Every crowded pseudocompact ccc space is resolvable (Q330054)

\textit{E. Hewitt} [Duke Math. J. 10, 309--333 (1943; Zbl 0060.39407)] posed a set-theoretic topology problem: under which conditions can a topological space be resolved into two complementary sets each of which is dense in the given space. A Tychonoff space \(X\) is \(\mathfrak{\kappa}\)-resolvable (cardinal \(\mathfrak{\kappa}\geq 2\)) if \(X\) has a family of \(\mathfrak{\kappa}\)-many pairwise disjoint dense subsets of \(X\), and \(resolvable\) if \(\mathfrak{\kappa}=2\). \textit{W. W. Comfort} and \textit{S. García-Ferreira} [Topology Appl. 74, No. 1--3, 149--167 (1996; Zbl 0866.54004)] showed that every countably completely regular Hausdorff space with no isolated points (i.e., crowded) is \(\mathfrak{\omega}\)-resolvable, and asked whether every Tychonoff pseudocompact crowded space is resolvable. \textit{E. G. Pytkeev} [in: Algebra, topology, mathematical analysis. Transl. from the Russian. Moscow: Maik Nauka/Interperiodica. S152-S154 (2002; Zbl 1120.54304)] improved their result to: every countably compact crowded space is \(\mathfrak{\omega}_1\)-resolvable. \textit{I. Juhász} et al. left open the question [Topology Appl. 154, No. 1, 144--154 (2007; Zbl 1109.54004)] whether \(\mathfrak{\omega}_1\) can be improved to \(\mathfrak{c}\).
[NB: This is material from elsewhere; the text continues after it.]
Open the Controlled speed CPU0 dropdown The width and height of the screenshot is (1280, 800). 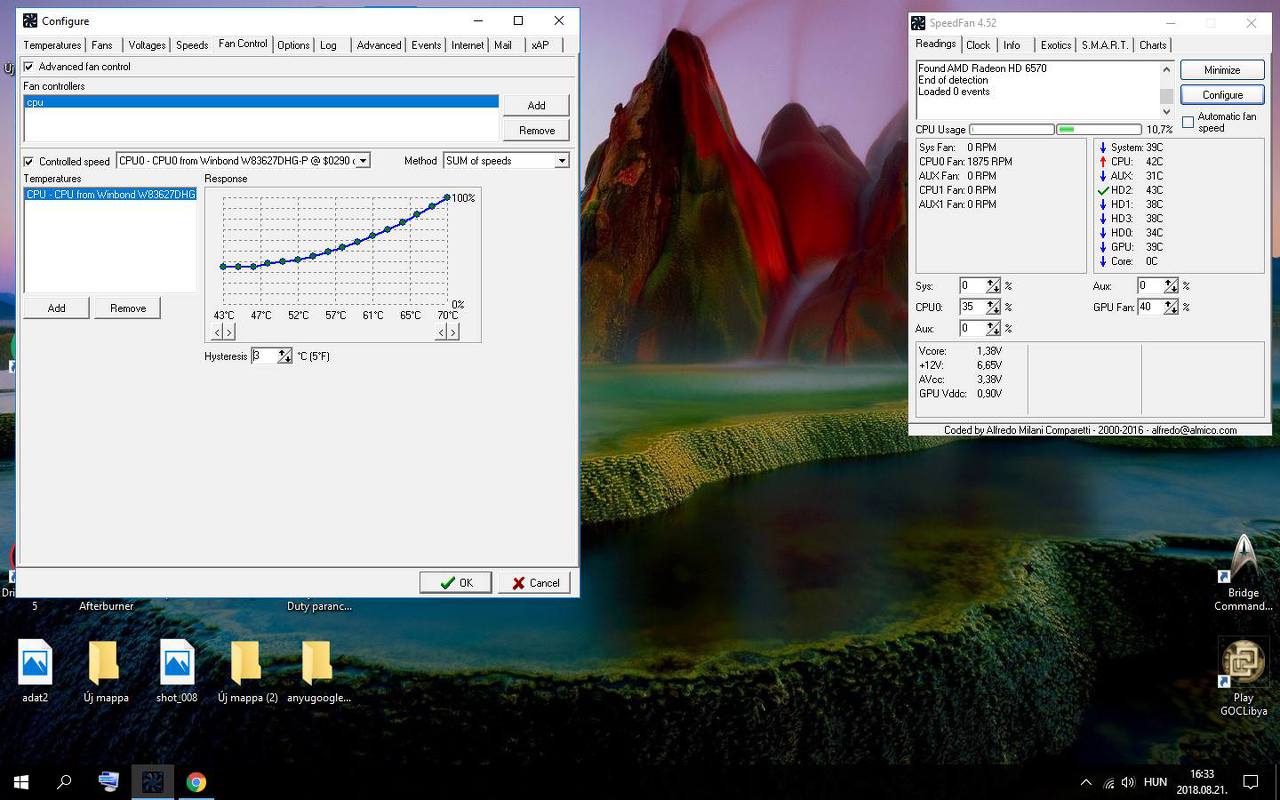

This paper proves that if \(X\) is pseudocompact, crowded, and satisfies the countable chain condition (abbreviated as ccc, i.e., any family consisting of pairwise disjoint non-empty open sets is countable), then \(X\) is \(\mathfrak{c}\)-resolvable, thus partially answering the above questions, two decades after the author's conversations with Comfort and García-Ferreira. Very roughly, the paper uses the fact that a pseudocompact space \(X\) is \(G_\delta\)-dense in its Stone-Čech compactification \(\beta X\), and constructs a tree of non-empty sets in \(\beta X\), splitting \(X\) into \(\mathfrak{c}\)-many pairwise disjoint dense subsets. Souslin's Theorem [\textit{K. Kunen} et al., Pr. Nauk. Uniw. Śląsk. Katowicach 752, Ann. Math. Silesianae 2(14), 98--107 (1986; Zbl 0613.54018)] guarantees a Cantor set in \(X\).